I'm not advocating for it (to be honest, it scares the hell out of me) - but this is where I see the overall trend heading.


This is the doomsday scenario again, though.

In a world where we have the technology to go from two lines of prompt in a textbox to a complete app, no questions asked, then the same technology can run the entire company. It's kind of hard to believe transformers models are capable of this, given we are already starting to see diminishing returns, but if that's what you believe they are, then you believe they can effectively do anything. It's the old concept of AI-complete.

If you need to formally specify behavior, at any point in the pipeline, then we're back to square one: you just invented a programming language, and a very bad one at that.

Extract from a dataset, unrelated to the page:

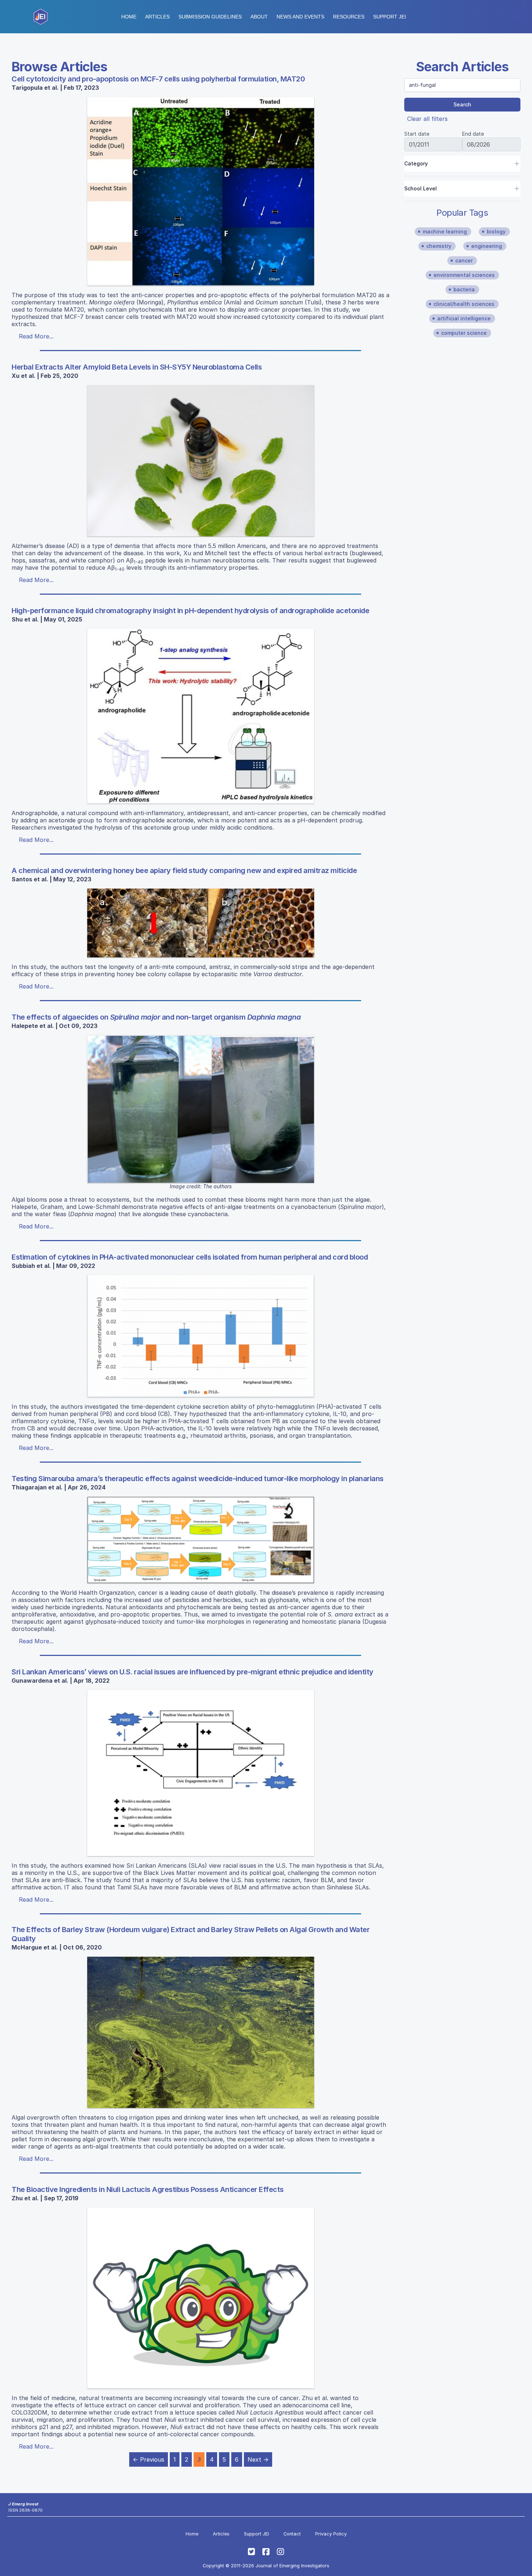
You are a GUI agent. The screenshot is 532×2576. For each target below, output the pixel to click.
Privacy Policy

This remains true for any version of a language model, even an hypothetical future LLM that has "solved" natural language. I would not rather write natural language than formal language given the chance.


> If you need to formally specify behavior, at any point in the pipeline, then we're back to square one: you just invented a programming language, and a very bad one at that.

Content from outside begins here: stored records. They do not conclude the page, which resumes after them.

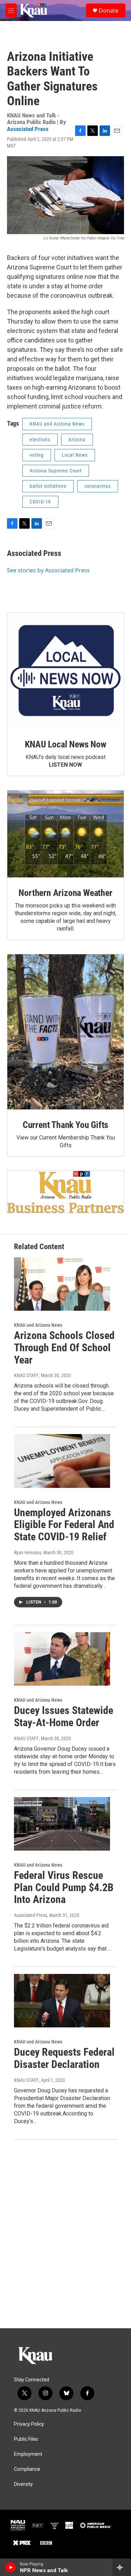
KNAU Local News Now (65, 744)
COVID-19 (40, 502)
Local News (75, 455)
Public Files (26, 2439)
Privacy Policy (29, 2424)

But what if the "programming language" is not a general-purpose language, but a context/business domain specific language? One that is trained on the core business at hand? What if that "language" had access to all the same vocabulary, project history (both successful and unsuccessful), industry regulations, code bases from previous (perhaps similar) solutions, QC reports, etc.? What if the "business savvy" consumer of this AI can phrase things succinctly in a fashion that the AI can translate into working code?

I don't see it as a stretch "down the road." Is it possible today? Probably not. Is it possible in 5-10 years time, I definitely think so.


I agree with your point about how to best use it today. We have seen that each new model generation both improves the prior tasks and unlocks new ones through emergent behavior. That’s the fascinating/scary part of this development. And yes, it’s “just” a language model. It’s “just” predicting next token given training + context. We don’t really understand why it’s working and it’s evolving non-linearly.

I asked GPT-4 to give me an SVG map of my town. I then asked it to put dots on some local landmarks. The map was toddler level, but the landmarks were relatively accurate in terms of their relationship to each other and the blob that it drew.

So this is a language model that has some emergent notion of space in its code generation abilities.


This is far from the doomsday argument, but maybe it's the "AI can do everything that has significant economic value today" argument.